Christchurch Cathedral

Christchurch is definitely the most English-feeling of the places we've visited so far. There are many more brick and stone buildings than elsewhere in New Zealand, and the city is laid out on a regular grid pattern, with wide, tree-lined streets. The leaden skies, blustery winds and near-horizontal rain all added to the authentic English feel.
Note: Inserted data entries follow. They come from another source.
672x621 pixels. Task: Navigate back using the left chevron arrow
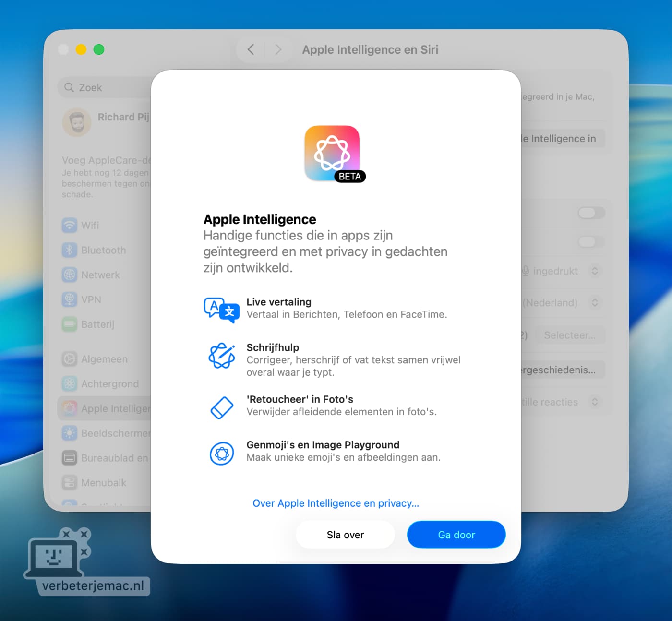(x=250, y=49)
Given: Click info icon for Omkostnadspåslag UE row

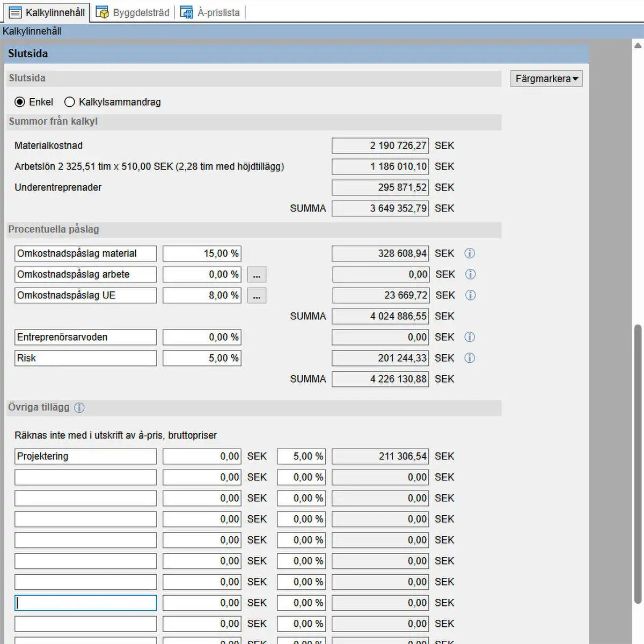Looking at the screenshot, I should pyautogui.click(x=470, y=295).
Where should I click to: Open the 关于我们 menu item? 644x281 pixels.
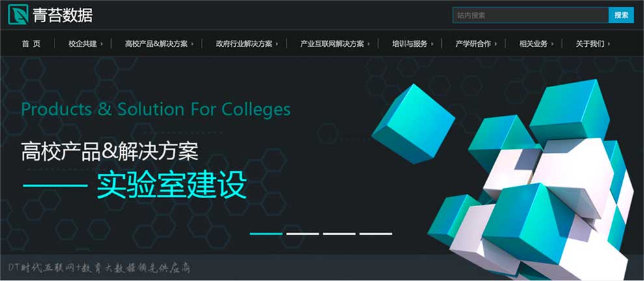coord(590,44)
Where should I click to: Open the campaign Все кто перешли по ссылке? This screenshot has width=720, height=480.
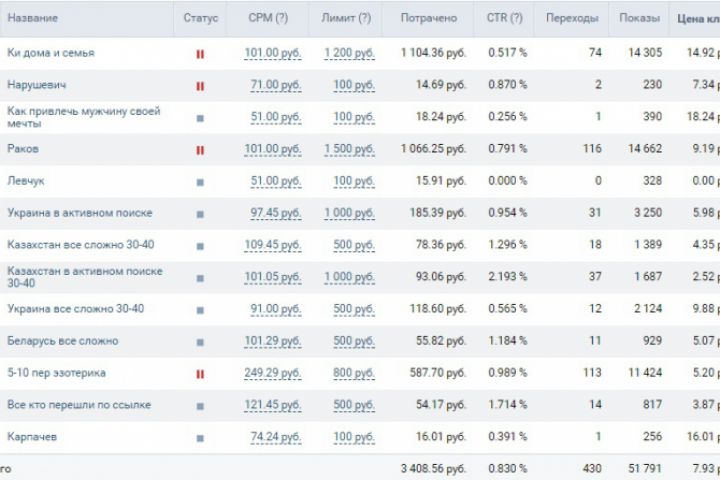79,405
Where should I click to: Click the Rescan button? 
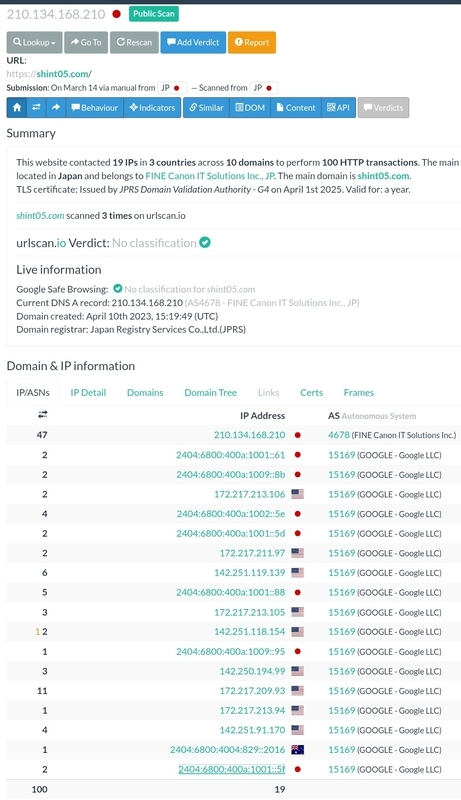135,42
The people who founded the first European settlement here were obviously all English and must have been suffering from severe homesickness to boot, because they were desperate to remind themselves of the old country at every opportunity. They named the river that flows through the city the Avon, called the region Canterbury, and named most of the streets after midlands towns – Hereford, Manchester, Worcester, Gloucester, Peterborough, Oxford, Cambridge and Lichfield all have streets named after them.
As if New Zealand hadn’t got enough trees to satisfy even the most ardent Victorian tree-hugger, the colonists chopped down all the native trees and replaced them with English varieties, samples of which they must have brought with them for that express purpose. The riverbank is lined with willows, oaks and horse chestnuts. They also imported English birds, for some reason, including blackbirds, sparrows, pigeons, and mallard ducks. Taking birds to New Zealand is like taking ice to Alaska. It’s a wonder the colonists had any room on the ships for themselves and their belongings. It also makes you wonder why they bothered emigrating, especially when the life of a migrant in those days was so tough. I suspect most of them would have been better off staying at home.

Punting on the Avon

Many New Zealanders we’ve met speak about Christchurch in glowing terms, as if it’s some sort of rare jewel. ‘Oh yes,’ they’ll say. ‘Christchurch is lovely – very English.’ For them, that means it’s exotic, but for us, it’s not so appealing, partly because it feels too familiar, and partly because it feels a bit false – like you’d imagine the Disney Corporation’s idea of an Olde English Towne would look like.

Once again it's late at night and my brain has gone into go-slow mode, so it's time to call it quits. We definitely won't be posting tomorrow night because there's no broadband at the place we've booked in Greymouth. We'll catch up with you next time we manage to log on. Bye for now,

Helen

1 comment:

Anonymous said...

Still got that expensive DSLR camera? Send Iain on a photography course (or if he's been on one, remind him about "exosure compensation" and "fill flash".

I'd take some pictures to show you what I mean, but here in Birmingham everything just turns out grey.